Produced by Barbara Broccoli, the show is the second film by Irish writer-director John Carney to be adapted for the stage, following "Once," which won eight Tony Awards in 2012, including best musical.

Eight years after the musical based on John Carney's Once swept the Tony Awards, the stage version of another film by the Irish writer-director is following a similar path to Broadway. Sing Street, adapted from Carney's semi-autobiographical 2016 screen comedy, which drew on his experiences as a youth in economically depressed Dublin in the 1980s, will transfer to Broadway's Lyceum Theatre in the spring.

The move follows the show's world-premiere engagement, which opened Dec. 16 at New York Theatre Workshop and concludes its sold-out extended run Jan. 26. That same downtown venue gave Once its pre-Broadway start, as well as providing the off-Broadway launchpad for a number of more recent transfers, including Hadestown, Slave Play and What the Constitution Means to Me.

Barbara Broccoli, who controls the James Bond screen franchise, leads the producing team on the uptown transfer of Sing Street, which begins previews March 26 ahead of an April 19 official opening.

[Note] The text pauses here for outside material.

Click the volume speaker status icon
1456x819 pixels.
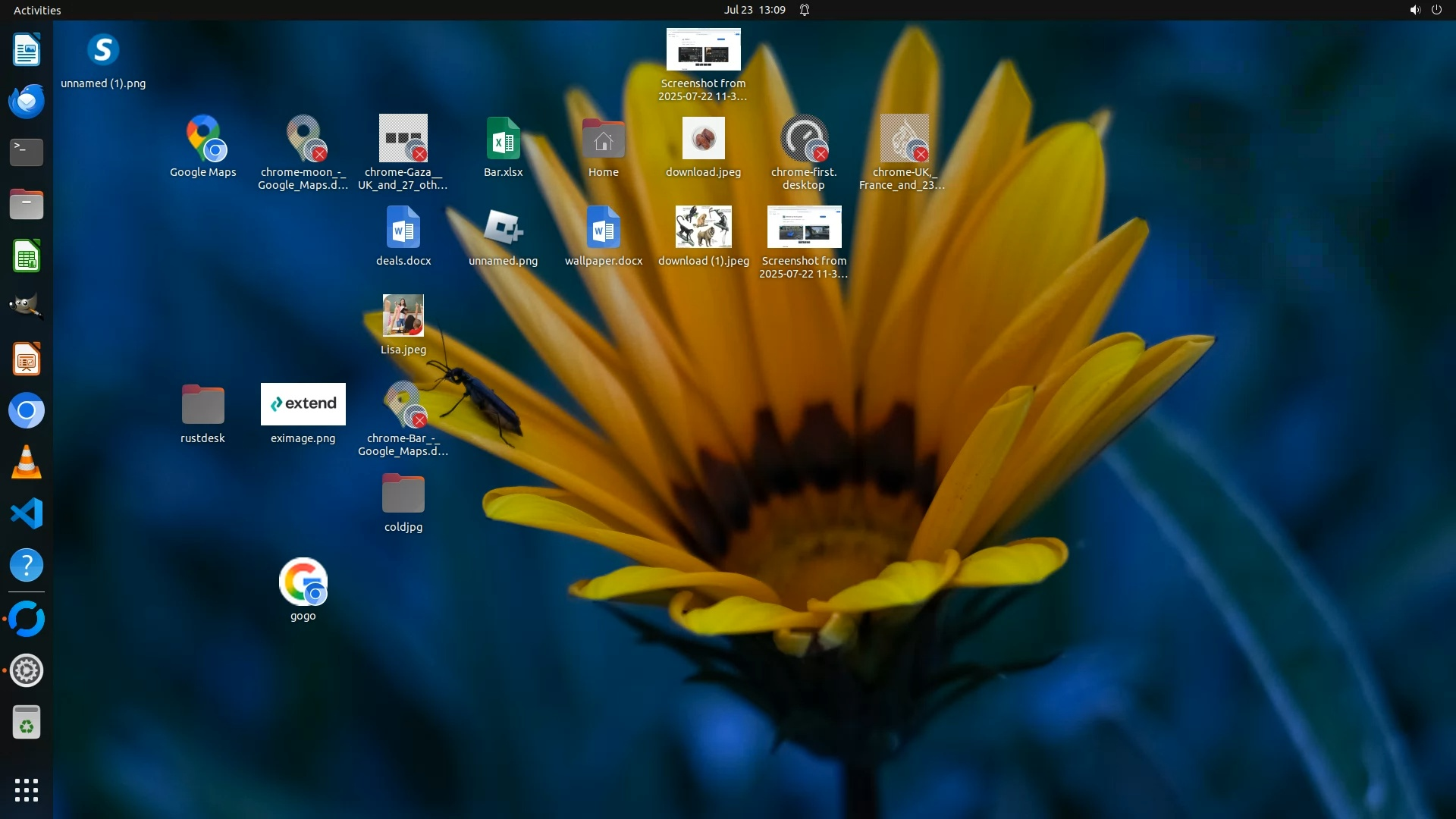click(x=1414, y=10)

The show reportedly is being capitalized at $11 million, a relatively modest sum for a Broadway musical.


Other lead producers are Brian Carmody, Patrick Milling Smith, Michael Wilson, Orin Wolf and Frederick Zollo, all of whom also worked with Broccoli on Once. Patrick Daly and Alecia Parker serve as executive producers.

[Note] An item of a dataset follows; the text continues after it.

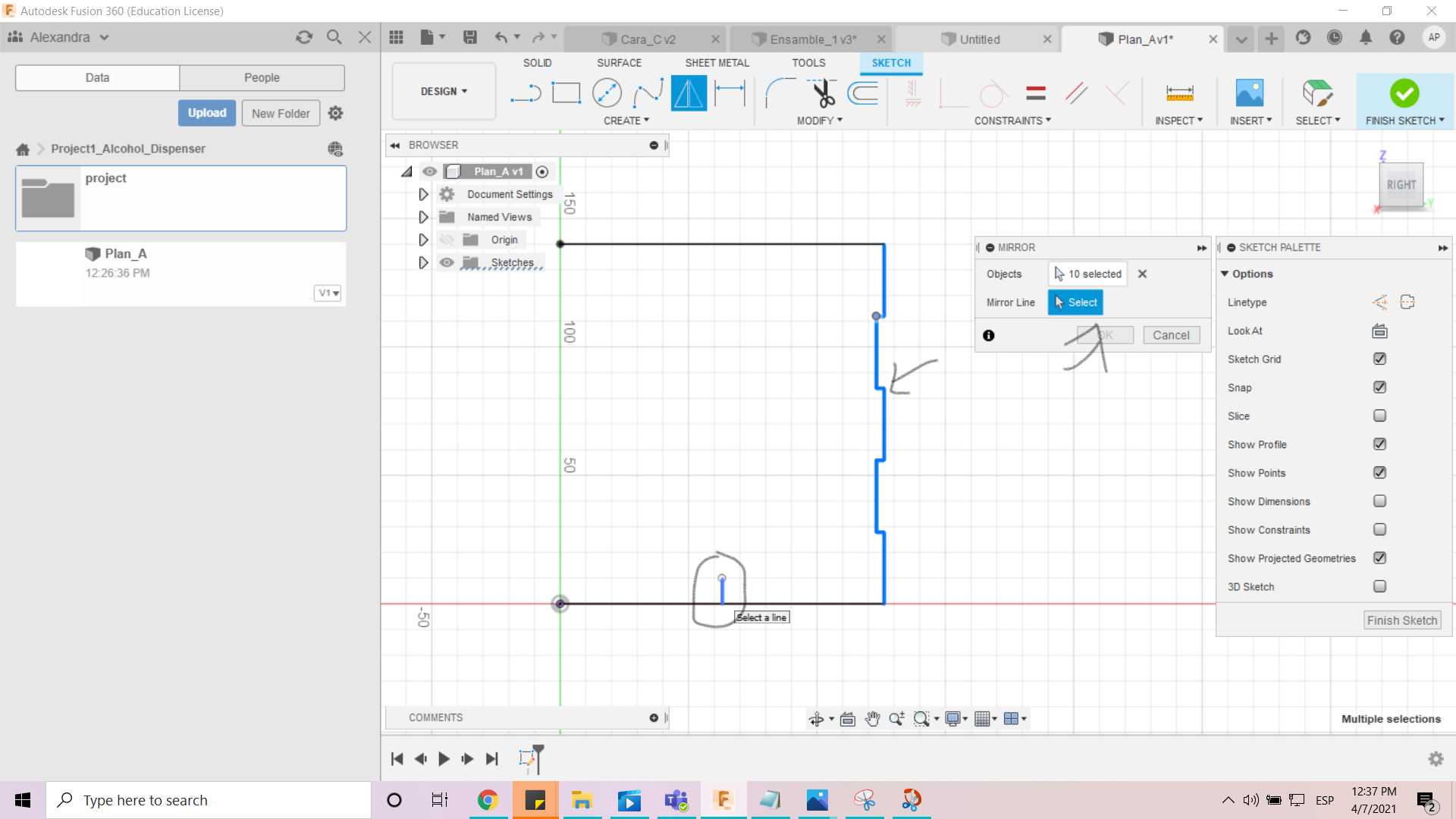Open the DESIGN workspace dropdown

Sing Street centers on 16-year-old Conor, whose Dublin family has fallen on hard times during a period when many in Ireland are heading to England in search of work. Their economic situation forces them to move Conor from private school to a free public school run by the Christian Brothers, where he clashes with the strict headmaster but finds escape by starting a band, primarily to impress an aspiring model with a troubled home life.

The musical is steeped in nostalgic affection for the New Wave Brit sounds of the era that spawned groups like Duran Duran, Depeche Mode, Haircut 100 and Spandau Ballet. Some of those bands' hits are folded into the catchy original score by Carney and Gary Clark, the former frontman of late-'80s Scottish band Danny Wilson, which had a breakout international hit with the 1987 song "Mary's Prayer."

The book is by Irish playwright Enda Walsh, who also adapted Once for the stage. Direction is by Rebecca Taichman, who won a 2018 Tony for her Broadway debut with Indecent, with choreography by Sonya Tayeh, currently represented on Broadway by her work on Moulin Rouge! Set and costume design is by seven-time Tony winner Bob Crowley, while music supervision, orchestrations and arrangements are by Martin Lowe.

The majority of the NYTW cast of Sing Street, many of whom play their own instruments, will reprise their roles on Broadway. While reviews for the show off-Broadway were mixed, many critics pointed up the promise of the material's crowd-pleasing elements; presumably the creative team will work at fine-tuning the production in the run-up to its Broadway bow and during previews.

Once ran for a little under three years on Broadway, winning eight Tonys including best musical and recouping its modest $5.5 million investment in an unusually swift 21 weeks thanks to strong box office momentum fueled by rave reviews and awards attention. It went on to gross $110.3 million, not including national tour revenues.